With ocean health among the top 10 issues at the Rio 20 summit on sustainable development June 20-22, international experts called for concrete action to avoid “empty ocean commitments.”
Targets set at UN summits in 1992 and 2002 have largely gone unmet, and implementation “has been difficult, ineffective or practically nonexistent,” the authors wrote in the US journal Science.
Contributors came from the Zoological Society of London, Simon Fraser University in Canada, the Pew Environment Group in the United States, the University of British Columbia and the University of Oxford.
“Our analysis shows that almost every commitment made by governments to protect the oceans has not been achieved,” said Jonathan Baillie, director of conservation at ZSL.
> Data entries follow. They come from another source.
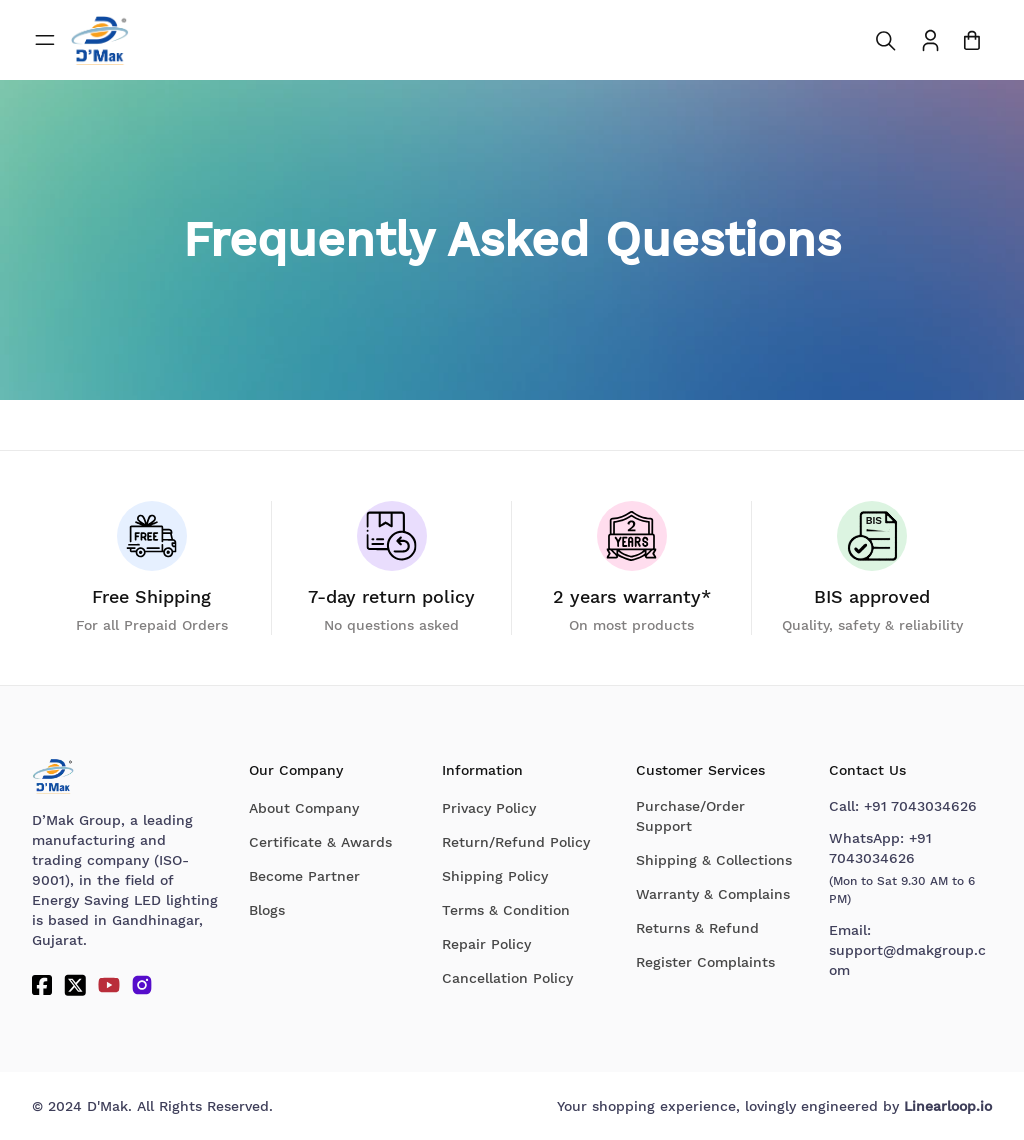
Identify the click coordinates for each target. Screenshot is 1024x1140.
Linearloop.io (948, 1106)
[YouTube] (109, 985)
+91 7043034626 (920, 806)
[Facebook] (42, 985)
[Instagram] (142, 985)
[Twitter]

“If these international processes are to be taken seriously, governments must be held accountable and any future commitments must come with clear plans for implementation and a process to evaluate success or failure.”
An international action plan to end illegal, unreported and unregulated fishing remains voluntary and has not put a stop to the $23 billion per year industry, the article said.
While local level protections of marine biodiversity have improved in some places, the global picture is “bleak” for many forms of sea life, it said.
“Even the most closely watched species — such as turtles, sharks, and coral reef fisheries — are not safe.”
Problems and politics have complicated efforts to meet the goals that world leaders have set in the past, and so future efforts should be “more nuanced and context-specific to be realistic and achievable,” the authors said.
The team made three recommendations: to bring global fishing in line with resources in domestic and international waters, redirect harmful subsidies and instead use the money to fund efforts to halt illegal fishing, and implement “even a minimal” ecosystems approach to protect vulnerable species.
“Rio+20 is a unique opportunity for governments to collectively show courage and leadership to reverse the worsening state of the world’s ocean, and to take action to protect the largest reservoir of biodiversity left on our planet,” said Susan Lieberman, deputy director of Pew Environment Group’s International Policy team.